Im Hinblick auf die Insolvenz der Schuldnerin bedeutet dies, dass es sich allenfalls um einen Gesamtschaden handeln kann, der gemäß § 92 InsO nur vom Insolvenzverwalter geltend gemacht werden kann.

c) Deliktischen Ansprüchen stehen schließlich – in gleicher Weise wie bereits vorstehend unter 2.b) ausgeführt – die Grundsätze der fehlerhaften Gesellschaft entgegen. Es ist daher auch unerheblich, ob der ursprünglich zwischen den Gründungsgesellschaftern abgeschlossene Gesellschaftsvertrag im Hinblick auf eine beabsichtigte unerlaubte Darlehensvergabe sittenwidrig sein könnte. Der Beitritt der Klägerin ist jedenfalls im Interesse einer geordneten Abwicklung unter allen später beigetretenen Gesellschaftern als wirksam zu betrachten, so dass ein auf Rückabwicklung gerichteter Schadensersatzanspruch gegen die Gesellschaft auch aus diesem Grund nicht bestehen kann.

4. Da die Forderung der Klägerin nicht besteht, bedarf es keiner Entscheidung, ob die Hauptforderung, wie mit dem Klageantrag zu 4 beantragt, der Klägerin als Insolvenzforderung im Rang des § 38 InsO zusteht.

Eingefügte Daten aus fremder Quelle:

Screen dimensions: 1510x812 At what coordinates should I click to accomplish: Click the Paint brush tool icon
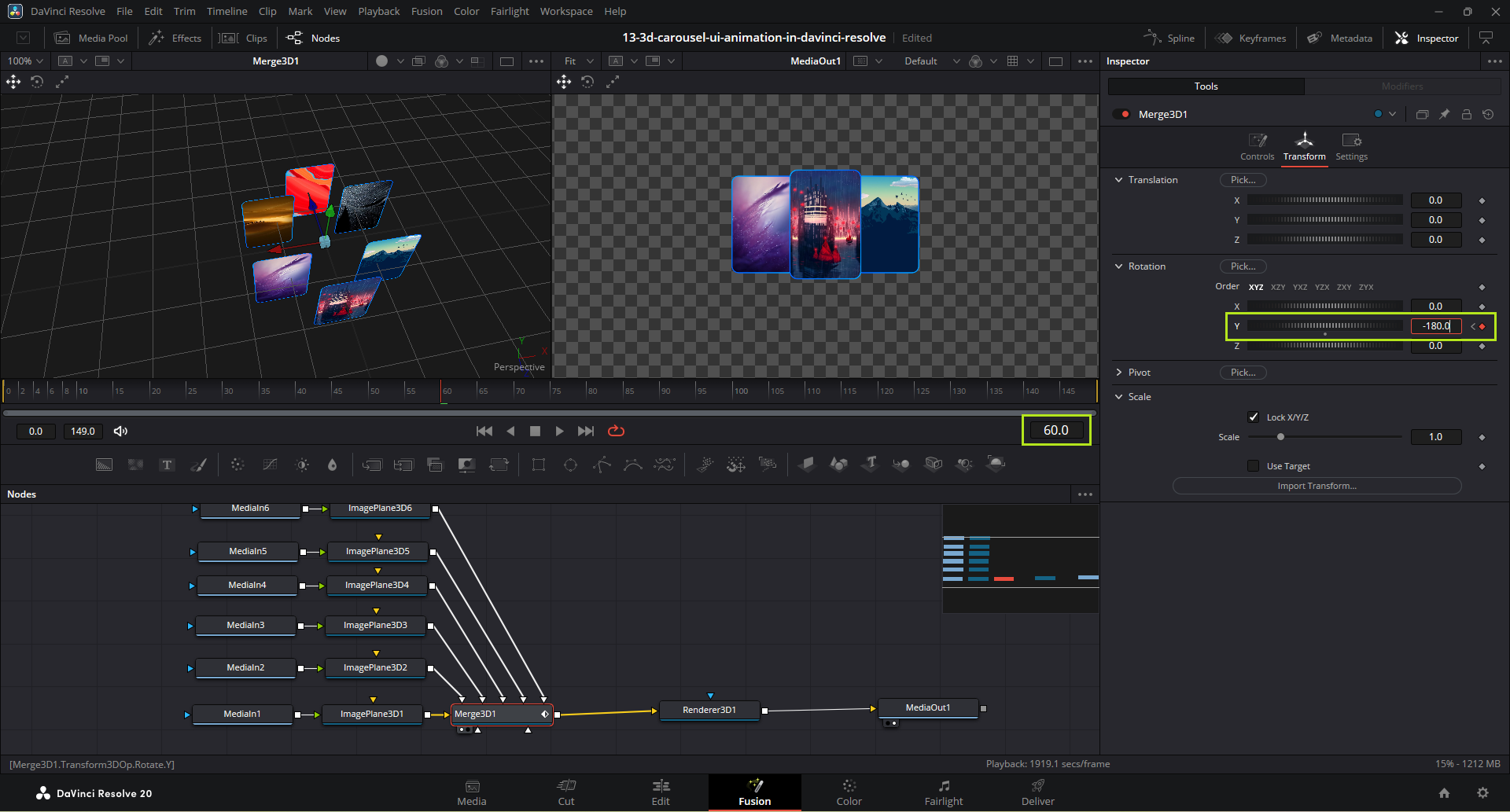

Das Gericht hat hierbei den Klageantrag zu 4 dahin ausgelegt, dass gegenüber dem Antrag zu 1 nicht die Feststellung einer weiteren Forderung begehrt wird, sondern dass über den Antrag zu 1 hinaus die Feststellung begehrt wird, dass der Klägerin die Hauptforderung in Höhe von 77.600 € (ohne Zinsen und Kosten des Rechtsverfolgung im Rahmen der Gesamtforderung von 80.379,10 €) nicht als nachrangige Forderung, sondern als Insolvenzforderung im Rang des § 38 InsO zusteht.

II.

Hinsichtlich der Anträge zu 2 und 3 ist die Klage unzulässig.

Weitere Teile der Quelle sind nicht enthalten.